Given problem
Copy the data below word for word, starting at the line that contains "The width and height of the screenshot is (1568, 767)." and ending at the line that contains "click(x=229, y=7)".

Records from a pointing dataset
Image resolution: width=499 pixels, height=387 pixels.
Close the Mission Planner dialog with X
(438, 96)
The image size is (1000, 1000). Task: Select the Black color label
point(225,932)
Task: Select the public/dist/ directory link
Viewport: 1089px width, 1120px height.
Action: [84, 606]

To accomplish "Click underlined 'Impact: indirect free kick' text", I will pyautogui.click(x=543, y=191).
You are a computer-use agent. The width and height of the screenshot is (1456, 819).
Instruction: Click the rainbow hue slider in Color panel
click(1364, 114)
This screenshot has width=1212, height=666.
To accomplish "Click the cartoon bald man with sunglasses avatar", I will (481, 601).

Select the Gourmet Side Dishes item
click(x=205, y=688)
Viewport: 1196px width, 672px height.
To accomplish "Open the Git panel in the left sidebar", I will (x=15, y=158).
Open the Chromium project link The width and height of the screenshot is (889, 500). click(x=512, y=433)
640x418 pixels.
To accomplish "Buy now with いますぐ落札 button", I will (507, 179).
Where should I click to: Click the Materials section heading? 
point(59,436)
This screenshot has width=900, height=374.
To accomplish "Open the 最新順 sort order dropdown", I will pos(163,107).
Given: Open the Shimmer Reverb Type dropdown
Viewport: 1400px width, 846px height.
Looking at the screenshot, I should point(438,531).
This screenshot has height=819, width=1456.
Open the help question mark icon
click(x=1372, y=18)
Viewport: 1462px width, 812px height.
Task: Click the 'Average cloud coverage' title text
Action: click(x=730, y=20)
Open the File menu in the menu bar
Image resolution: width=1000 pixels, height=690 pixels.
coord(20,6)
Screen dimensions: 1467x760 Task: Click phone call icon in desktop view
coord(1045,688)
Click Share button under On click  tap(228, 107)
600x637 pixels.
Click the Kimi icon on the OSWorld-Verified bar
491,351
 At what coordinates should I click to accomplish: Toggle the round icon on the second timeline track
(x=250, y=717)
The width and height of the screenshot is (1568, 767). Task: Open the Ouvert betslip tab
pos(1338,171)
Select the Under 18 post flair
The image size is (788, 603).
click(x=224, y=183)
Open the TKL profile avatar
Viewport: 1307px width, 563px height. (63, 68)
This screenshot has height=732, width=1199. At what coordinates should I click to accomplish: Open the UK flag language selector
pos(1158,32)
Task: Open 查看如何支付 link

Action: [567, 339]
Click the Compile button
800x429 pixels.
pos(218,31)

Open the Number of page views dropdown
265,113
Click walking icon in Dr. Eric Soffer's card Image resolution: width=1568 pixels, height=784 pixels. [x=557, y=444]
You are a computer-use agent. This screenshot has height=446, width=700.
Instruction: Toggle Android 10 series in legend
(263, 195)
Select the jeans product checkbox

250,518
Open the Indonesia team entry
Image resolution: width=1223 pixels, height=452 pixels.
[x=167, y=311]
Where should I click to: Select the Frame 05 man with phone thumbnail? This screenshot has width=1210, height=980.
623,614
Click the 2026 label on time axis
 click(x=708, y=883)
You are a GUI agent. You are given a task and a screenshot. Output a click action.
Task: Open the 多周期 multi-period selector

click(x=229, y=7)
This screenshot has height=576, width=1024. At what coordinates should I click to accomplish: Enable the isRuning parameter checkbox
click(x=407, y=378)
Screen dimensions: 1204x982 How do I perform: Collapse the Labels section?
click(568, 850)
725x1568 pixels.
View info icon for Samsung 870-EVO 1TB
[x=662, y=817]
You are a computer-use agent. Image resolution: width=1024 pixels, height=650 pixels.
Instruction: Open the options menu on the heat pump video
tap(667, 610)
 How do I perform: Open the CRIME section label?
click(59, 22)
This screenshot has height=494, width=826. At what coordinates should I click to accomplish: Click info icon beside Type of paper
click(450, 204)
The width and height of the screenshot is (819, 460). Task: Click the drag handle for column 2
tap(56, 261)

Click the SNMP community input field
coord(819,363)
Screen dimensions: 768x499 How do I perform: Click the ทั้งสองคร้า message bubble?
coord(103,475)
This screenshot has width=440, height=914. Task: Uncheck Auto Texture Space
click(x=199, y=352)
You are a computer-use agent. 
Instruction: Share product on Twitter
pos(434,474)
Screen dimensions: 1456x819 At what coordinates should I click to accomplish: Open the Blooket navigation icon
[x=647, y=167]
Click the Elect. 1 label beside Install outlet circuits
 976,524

Completed exercise
The width and height of the screenshot is (1568, 767). Task: Open the Ouvert betslip tab
pos(1338,171)
Select the Under 18 post flair
The image size is (788, 603).
click(x=224, y=183)
Open the TKL profile avatar
Viewport: 1307px width, 563px height. (63, 68)
This screenshot has height=732, width=1199. At what coordinates should I click to accomplish: Open the UK flag language selector
pos(1158,32)
Task: Open 查看如何支付 link

Action: [567, 339]
Click the Compile button
800x429 pixels.
pos(218,31)

Open the Number of page views dropdown
265,113
Click walking icon in Dr. Eric Soffer's card Image resolution: width=1568 pixels, height=784 pixels. [x=557, y=444]
You are a computer-use agent. This screenshot has height=446, width=700.
Instruction: Toggle Android 10 series in legend
(263, 195)
Select the jeans product checkbox

250,518
Open the Indonesia team entry
Image resolution: width=1223 pixels, height=452 pixels.
[x=167, y=311]
Where should I click to: Select the Frame 05 man with phone thumbnail? This screenshot has width=1210, height=980.
623,614
Click the 2026 label on time axis
 click(x=708, y=883)
You are a GUI agent. You are given a task and a screenshot. Output a click action.
Task: Open the 多周期 multi-period selector

click(x=229, y=7)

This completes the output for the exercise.